About this exercise: Write out every entry exactly as it appears.

Record excerpts:
════════════════════

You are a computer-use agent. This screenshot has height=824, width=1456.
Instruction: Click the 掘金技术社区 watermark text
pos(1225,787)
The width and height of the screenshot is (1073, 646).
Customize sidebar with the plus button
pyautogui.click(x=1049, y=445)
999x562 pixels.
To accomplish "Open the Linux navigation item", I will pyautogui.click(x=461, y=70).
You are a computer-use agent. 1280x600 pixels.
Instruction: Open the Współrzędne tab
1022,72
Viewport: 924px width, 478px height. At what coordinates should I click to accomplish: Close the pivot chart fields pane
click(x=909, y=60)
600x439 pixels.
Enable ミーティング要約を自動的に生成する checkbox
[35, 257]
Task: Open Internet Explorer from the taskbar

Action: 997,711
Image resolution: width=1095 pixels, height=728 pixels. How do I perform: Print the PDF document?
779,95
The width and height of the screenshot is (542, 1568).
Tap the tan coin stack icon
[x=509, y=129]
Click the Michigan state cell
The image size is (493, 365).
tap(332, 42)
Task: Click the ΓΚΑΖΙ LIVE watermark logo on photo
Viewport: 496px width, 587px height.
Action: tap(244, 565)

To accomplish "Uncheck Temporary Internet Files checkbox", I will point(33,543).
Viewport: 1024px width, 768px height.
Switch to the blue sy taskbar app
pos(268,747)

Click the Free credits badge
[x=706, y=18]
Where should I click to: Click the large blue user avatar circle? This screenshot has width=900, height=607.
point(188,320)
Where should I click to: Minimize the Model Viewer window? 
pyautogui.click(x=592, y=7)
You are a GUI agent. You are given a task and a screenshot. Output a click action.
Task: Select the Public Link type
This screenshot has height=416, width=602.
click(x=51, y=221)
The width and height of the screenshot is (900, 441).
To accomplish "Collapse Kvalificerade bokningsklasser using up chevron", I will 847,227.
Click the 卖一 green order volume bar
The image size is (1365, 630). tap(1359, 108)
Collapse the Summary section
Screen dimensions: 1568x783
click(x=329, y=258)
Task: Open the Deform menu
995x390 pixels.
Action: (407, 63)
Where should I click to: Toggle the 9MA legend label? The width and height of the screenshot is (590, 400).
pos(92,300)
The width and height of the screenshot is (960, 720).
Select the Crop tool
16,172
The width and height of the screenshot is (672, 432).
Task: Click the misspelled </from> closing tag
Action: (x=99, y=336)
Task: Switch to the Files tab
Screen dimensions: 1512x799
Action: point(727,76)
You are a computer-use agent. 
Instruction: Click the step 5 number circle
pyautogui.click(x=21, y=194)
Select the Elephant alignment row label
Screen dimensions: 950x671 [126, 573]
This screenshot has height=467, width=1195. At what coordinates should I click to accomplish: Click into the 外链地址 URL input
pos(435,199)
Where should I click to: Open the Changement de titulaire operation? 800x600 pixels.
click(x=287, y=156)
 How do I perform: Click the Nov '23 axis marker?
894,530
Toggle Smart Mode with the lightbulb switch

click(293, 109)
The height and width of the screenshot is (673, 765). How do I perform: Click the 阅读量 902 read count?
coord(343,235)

════════════════════

Solution to the problem:
You are a computer-use agent. This screenshot has height=824, width=1456.
Instruction: Click the 掘金技术社区 watermark text
pos(1225,787)
The width and height of the screenshot is (1073, 646).
Customize sidebar with the plus button
pyautogui.click(x=1049, y=445)
999x562 pixels.
To accomplish "Open the Linux navigation item", I will pyautogui.click(x=461, y=70).
You are a computer-use agent. 1280x600 pixels.
Instruction: Open the Współrzędne tab
1022,72
Viewport: 924px width, 478px height. At what coordinates should I click to accomplish: Close the pivot chart fields pane
click(x=909, y=60)
600x439 pixels.
Enable ミーティング要約を自動的に生成する checkbox
[35, 257]
Task: Open Internet Explorer from the taskbar

Action: 997,711
Image resolution: width=1095 pixels, height=728 pixels. How do I perform: Print the PDF document?
779,95
The width and height of the screenshot is (542, 1568).
Tap the tan coin stack icon
[x=509, y=129]
Click the Michigan state cell
The image size is (493, 365).
tap(332, 42)
Task: Click the ΓΚΑΖΙ LIVE watermark logo on photo
Viewport: 496px width, 587px height.
Action: tap(244, 565)

To accomplish "Uncheck Temporary Internet Files checkbox", I will point(33,543).
Viewport: 1024px width, 768px height.
Switch to the blue sy taskbar app
pos(268,747)

Click the Free credits badge
[x=706, y=18]
Where should I click to: Click the large blue user avatar circle? This screenshot has width=900, height=607.
point(188,320)
Where should I click to: Minimize the Model Viewer window? 
pyautogui.click(x=592, y=7)
You are a GUI agent. You are given a task and a screenshot. Output a click action.
Task: Select the Public Link type
This screenshot has height=416, width=602.
click(x=51, y=221)
The width and height of the screenshot is (900, 441).
To accomplish "Collapse Kvalificerade bokningsklasser using up chevron", I will 847,227.
Click the 卖一 green order volume bar
The image size is (1365, 630). tap(1359, 108)
Collapse the Summary section
Screen dimensions: 1568x783
click(x=329, y=258)
Task: Open the Deform menu
995x390 pixels.
Action: (407, 63)
Where should I click to: Toggle the 9MA legend label? The width and height of the screenshot is (590, 400).
pos(92,300)
The width and height of the screenshot is (960, 720).
Select the Crop tool
16,172
The width and height of the screenshot is (672, 432).
Task: Click the misspelled </from> closing tag
Action: (x=99, y=336)
Task: Switch to the Files tab
Screen dimensions: 1512x799
Action: point(727,76)
You are a computer-use agent. 
Instruction: Click the step 5 number circle
pyautogui.click(x=21, y=194)
Select the Elephant alignment row label
Screen dimensions: 950x671 [126, 573]
This screenshot has height=467, width=1195. At what coordinates should I click to accomplish: Click into the 外链地址 URL input
pos(435,199)
Where should I click to: Open the Changement de titulaire operation? 800x600 pixels.
click(x=287, y=156)
 How do I perform: Click the Nov '23 axis marker?
894,530
Toggle Smart Mode with the lightbulb switch

click(293, 109)
The height and width of the screenshot is (673, 765). How do I perform: Click the 阅读量 902 read count?
coord(343,235)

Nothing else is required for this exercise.